GL-iNet, Wireguard, and dnsmasq-full LAN host resolution weirdness

Edit

I first mistakenly posted this to the dd-wrt forum, because honestly until recently I hadn't noticed that they were different projects. That shows how much I know about them. Anyway, I referenced dd-wrt because I didn't clean up the copy/paste; since it's already been noted in a response, I'm going to do strike-through corrections.

So, this is my hail-mary. I understand that this is a difficult configuration to answer questions about; regardless, I'm hoping someone will say: "oh, that problem" and have an answer.

BLUF: 2-3 times a day, LAN host name resolution will stop working. I have to log into the server and run a command, after which everything works for a while. This always happens overnight; it usually happens at some point during the day, as well.

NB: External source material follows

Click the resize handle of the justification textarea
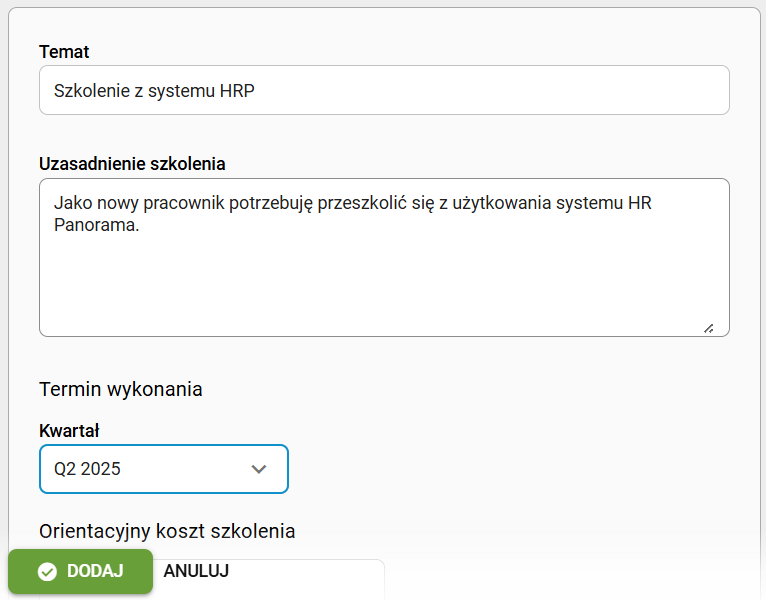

I have a GL-iNet AX1800 running in router mode; it's running whatever customized OpenWRT GL-iNet puts on their routers -- I have not reflashed this. The router claims it's running OpenWrt 21.02-SNAPSHOT r16399+173-c67509efd7. I have it configured to connect to Mullvad via Wireguard; I'm excluding a small group of IPs from the VPN for other work-related VPN connections. Although I know almost nothing about dd-wrt OpenWRT, I've poked around in the shell to add some LAN cnames.

For a long while, I was struggling to consistently getting named LAN hosts to be resolved by the router; it was inconsistent at best: sometimes, dig sting.lan would work, other times not, and some hosts would just never resolve. During all of this, I think I installed the dnsmasq-full package -- relacing the default dnsmasq -- in any case, dnsmasq-full is what's currently installed. The end result is that I got LAN hosts to reliably resolve. Some time (a few weeks? and maybe a firmware update) passed.

With that explained, to my issue: LAN host resolution now sporadically, but reliably, stops working. It stops working overnight, every night, and then 1-3 times during the day. I've tracked it down enough to know a minimum command to run to fix it, but I don't know why it works. I'm also concerned by the number of dnsmasq instances that are running. WAN resolution never stops working.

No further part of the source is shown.